● TEXT PASSAGE
-------------------------
On Friday, there was programming offered by the Future of Food and on Saturday, Food Tank hosted panels, movie screenings and food tastings at its All Things Food event at the Huston-Tillotson University. The tastings included salad bowls from Farmer’s Fridge, pesto made from Gotham Greens and alternative tuna poke bowls from Finless Foods.

That night I was also invited to a plant-forward dinner hosted by ADM, the food processing and ingredient company. ADM invited top chefs Maneet Chauhan, a judge on “Chopped,” restaurant owner in Nashville and James Beard award winner, and Philip Speer, an Austin local and James Beard nominee, to work with ADM’s own vice president of culinary innovation, John Stephanian, to create a delish meal for us at the Commodore in Austin. 

The chefs at the ADM dinner were letting the vegetables be vegetables and celebrating their vegetabliness.
-------------------------
● EXERCISE DETAILS
Reproduce the passage about the Austin food events word for word, between "That night I" and "celebrating their vegetabliness.", inclusive.
-------------------------
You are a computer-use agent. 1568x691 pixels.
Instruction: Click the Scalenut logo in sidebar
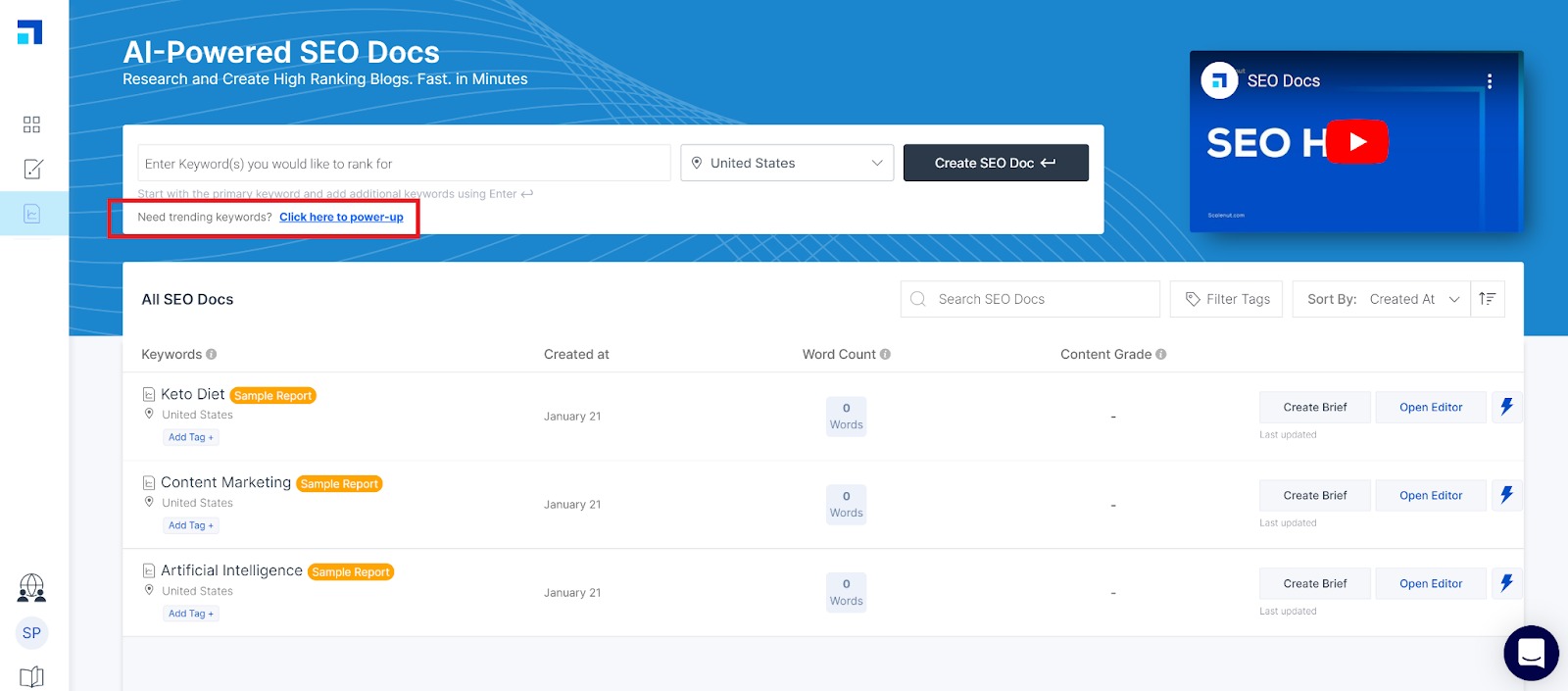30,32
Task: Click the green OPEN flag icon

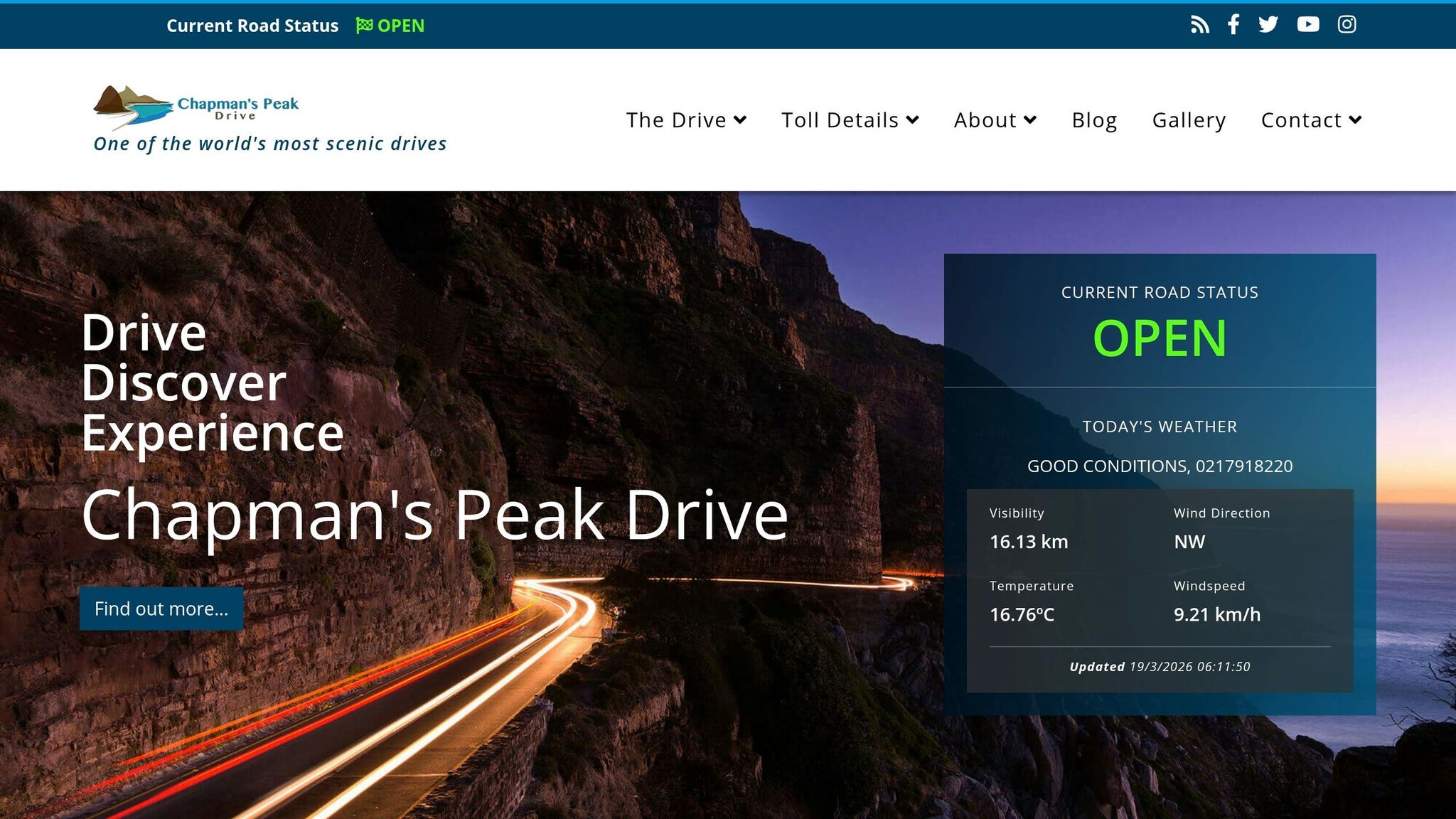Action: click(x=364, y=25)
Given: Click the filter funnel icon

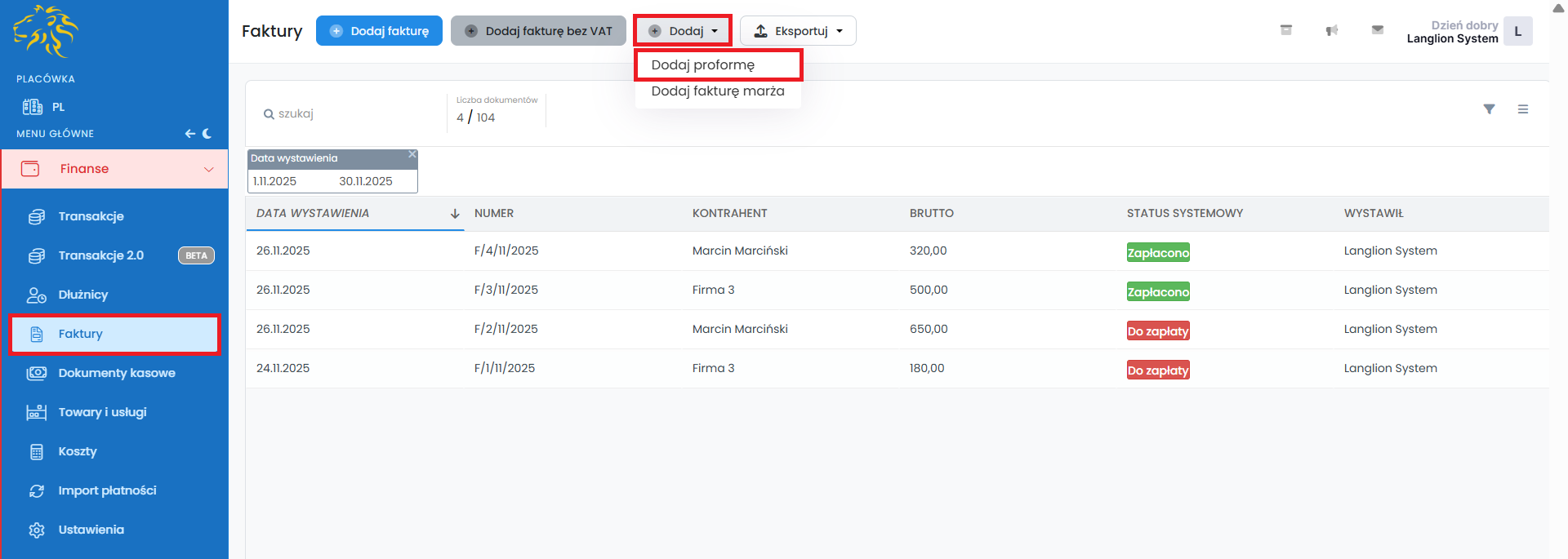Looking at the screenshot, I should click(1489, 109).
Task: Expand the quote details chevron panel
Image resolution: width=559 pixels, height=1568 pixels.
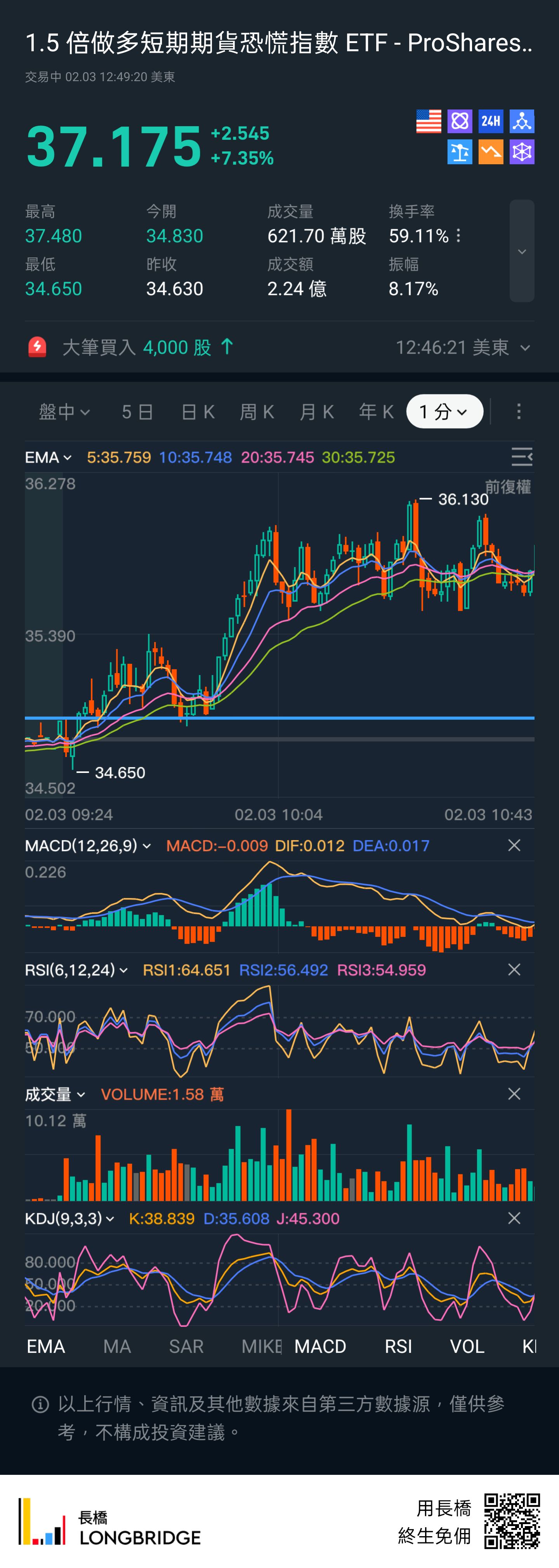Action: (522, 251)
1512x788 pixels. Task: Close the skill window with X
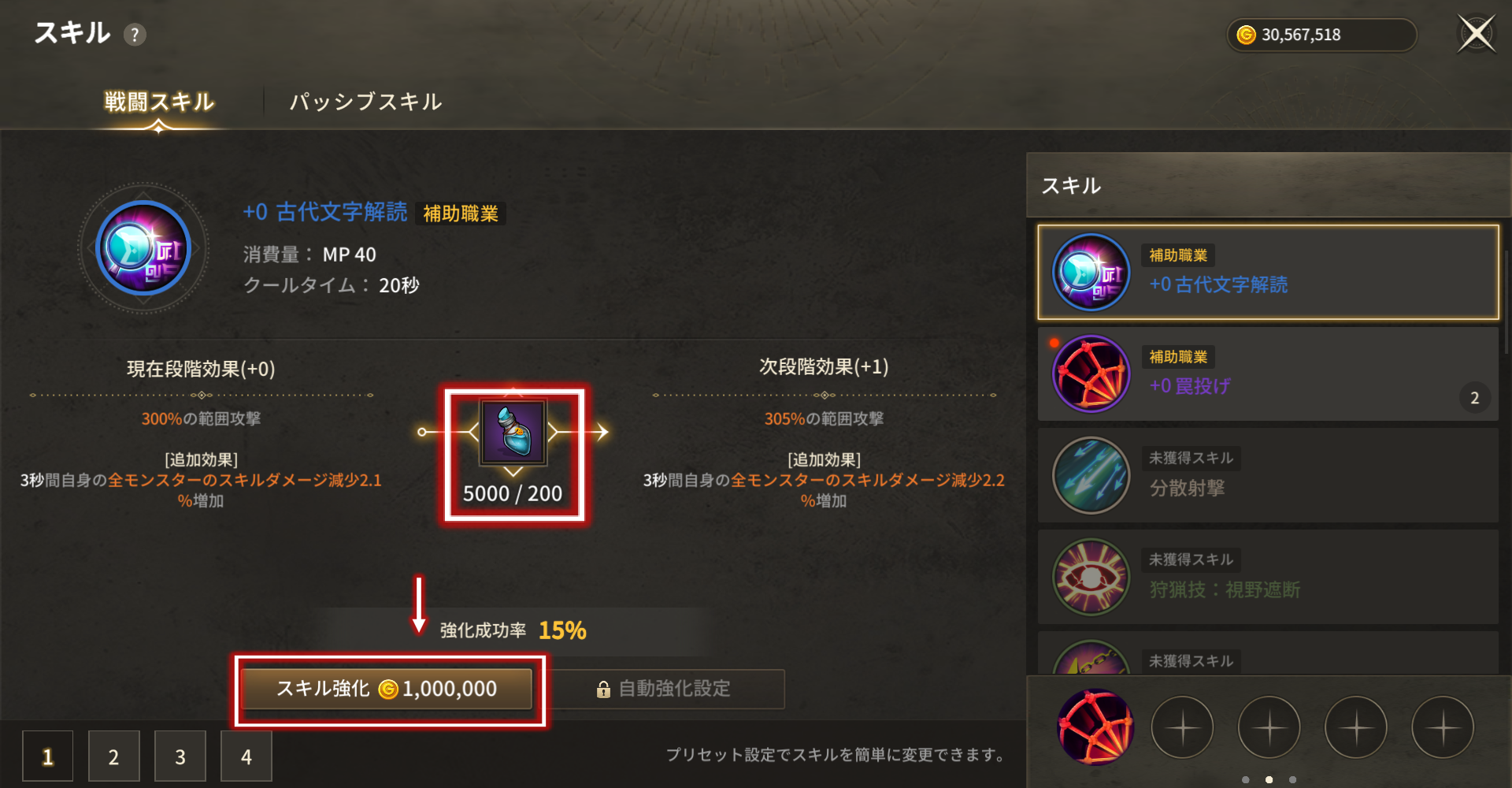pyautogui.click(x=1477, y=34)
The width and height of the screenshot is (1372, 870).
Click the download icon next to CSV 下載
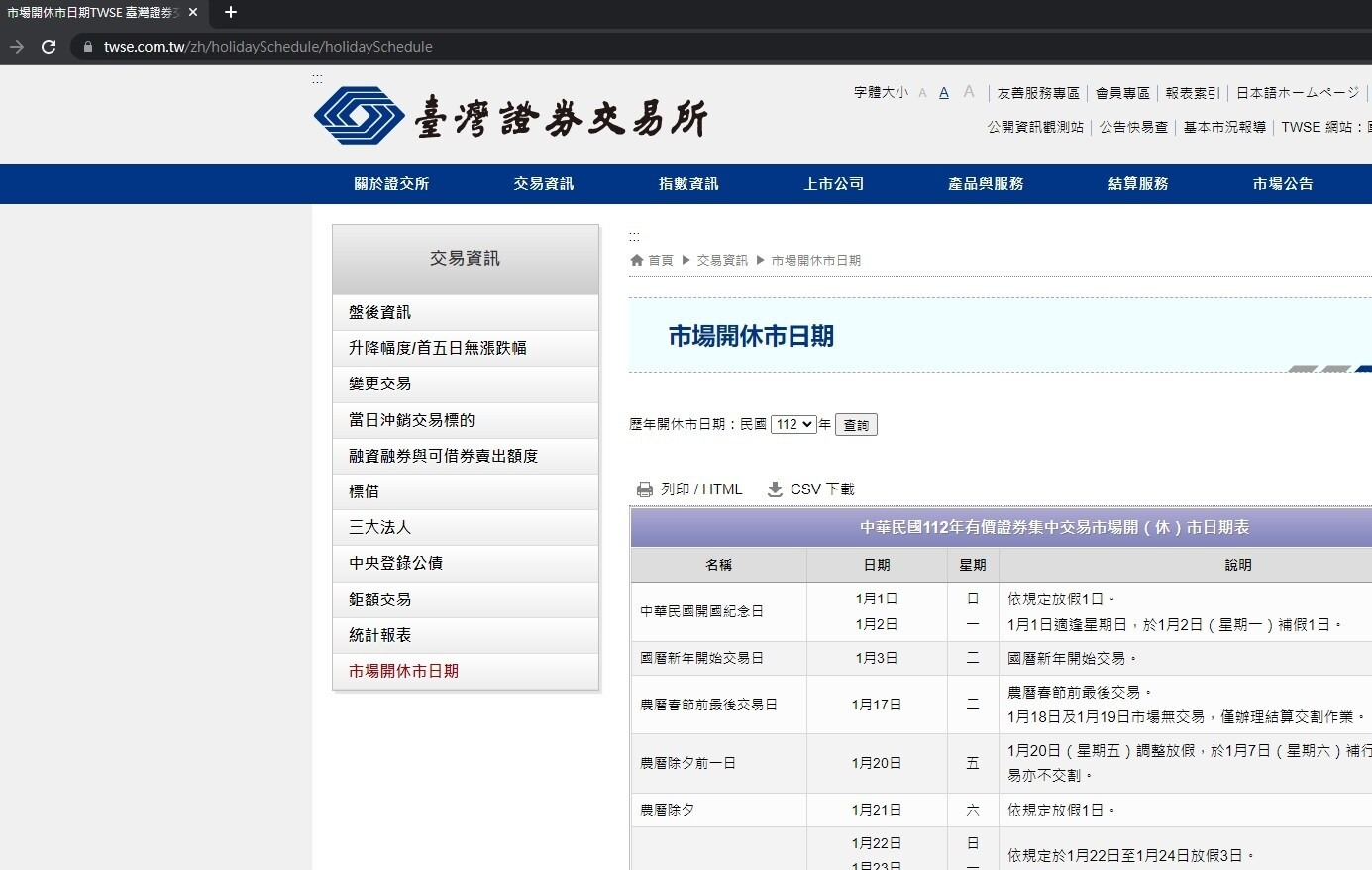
-------------------------
● TASK ANSWER
That night I was also invited to a plant-forward dinner hosted by ADM, the food processing and ingredient company. ADM invited top chefs Maneet Chauhan, a judge on “Chopped,” restaurant owner in Nashville and James Beard award winner, and Philip Speer, an Austin local and James Beard nominee, to work with ADM’s own vice president of culinary innovation, John Stephanian, to create a delish meal for us at the Commodore in Austin. 

The chefs at the ADM dinner were letting the vegetables be vegetables and celebrating their vegetabliness.